TLS for Incoming Mail
Receiving mail is controlled by the HAT Overview/Mail Flow Policies. In other words, when hosts attempting to send mail to your organization connect to your Ironport appliance.
setup TLS encryption for all inbound email
To enable TLS for all incoming mail flow policies that take their settings from the Default Policy: Mail Policies > Mail Flow Policies. Select “Default Policy Parameters” . You will want to review the TLS setting of each policy to check if they are taking their settings from the Default Policy.
TLS for outbound Mail
IronPort Destination Controls effect how your Ironport appliance delivers mail to hosts on the Internet (Mail Policies > Destination Controls). Create entries for the domains that need secure TLS communications. If you’re a financial or medical institution and it’s vital that all transactions between you and the Internet be made securely, then you may need to enable it on the Default domain, which will enable TLS for all outbound email.

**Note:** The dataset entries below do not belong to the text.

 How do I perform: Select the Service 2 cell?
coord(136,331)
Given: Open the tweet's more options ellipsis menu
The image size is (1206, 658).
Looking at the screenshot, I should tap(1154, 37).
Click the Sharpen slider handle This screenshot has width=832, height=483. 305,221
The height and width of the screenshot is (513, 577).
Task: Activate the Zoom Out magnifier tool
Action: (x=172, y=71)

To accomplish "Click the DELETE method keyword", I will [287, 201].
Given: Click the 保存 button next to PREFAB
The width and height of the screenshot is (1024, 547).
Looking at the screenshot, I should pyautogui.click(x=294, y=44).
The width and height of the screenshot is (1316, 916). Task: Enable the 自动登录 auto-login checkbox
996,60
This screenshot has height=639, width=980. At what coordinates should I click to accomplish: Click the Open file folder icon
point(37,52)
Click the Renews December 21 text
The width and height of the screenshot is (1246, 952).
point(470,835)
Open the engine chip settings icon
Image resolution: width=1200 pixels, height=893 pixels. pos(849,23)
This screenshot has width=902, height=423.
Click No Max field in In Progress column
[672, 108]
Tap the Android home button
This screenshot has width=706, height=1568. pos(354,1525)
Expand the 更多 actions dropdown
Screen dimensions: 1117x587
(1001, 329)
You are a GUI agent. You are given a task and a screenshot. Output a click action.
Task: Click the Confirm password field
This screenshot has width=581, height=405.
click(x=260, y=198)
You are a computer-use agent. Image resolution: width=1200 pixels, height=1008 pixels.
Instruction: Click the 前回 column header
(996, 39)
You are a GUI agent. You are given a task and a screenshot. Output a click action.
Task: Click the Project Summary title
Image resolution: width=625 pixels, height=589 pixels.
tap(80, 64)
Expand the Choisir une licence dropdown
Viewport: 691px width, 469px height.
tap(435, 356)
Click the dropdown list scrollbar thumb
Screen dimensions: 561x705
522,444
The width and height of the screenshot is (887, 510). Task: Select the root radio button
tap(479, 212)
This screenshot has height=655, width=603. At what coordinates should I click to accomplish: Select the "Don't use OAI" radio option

Prerequisite: The first step is to assign your certificate to Destination Controls
Setup outbound TLS for specific partner domains
In this procedure we will require TLS on communication with selected partner domains.
1) Click the “Add Destination” button:
2) Input the partners domain name in the Destination field
3) Select your TLS requirements in the ‘TLS Support’ drop down. In the example IronPort TLS configuration, I selected “Required – Verify” under ‘TLS Support’ because all communications with this partner are required to be secured with TLS. If TLS cannot be established the mail will not be delivered. In addition, if the partners SSL certificate cannot be verified the mail will not be sent.
4) In order to test, send some emails to the TLS partner domain that you setup in step 3 (partnercompany.com), and then review the Monitor menu page to verify IronPort TLS is working.
Attempt TLS for all outbound communications
In this example, we set it so that all outbound email connections will at least attempt TLS, if TLS is not achieved the mail will be sent as clear text.
1) Enable TLS on the Default Domain destination control: Mail Policies > Destination Controls > Default Destination Controls
I chose preferred since this is the global default I don’t want it overly strict. It will attempt TLS and will not attempt to verify the other parties certificate validity.
The Performance Impact of TLS Encryption
A single TLS connection requires the same amount of server resources as approximately ten clear text conversations. To mitigate the performance impact, there is a limit to the number of simultaneous TLS connections. Currently the limit is 100 inbound and 100 outbound TLS connections.
If the connection limit is reached for outbound connections, AsyncOS will negotiate a clear text conversation with partners whose MTA (message transfer agent) allows it. Where the partner has TLS required, the IronPort appliance will simply wait and try the connection again later.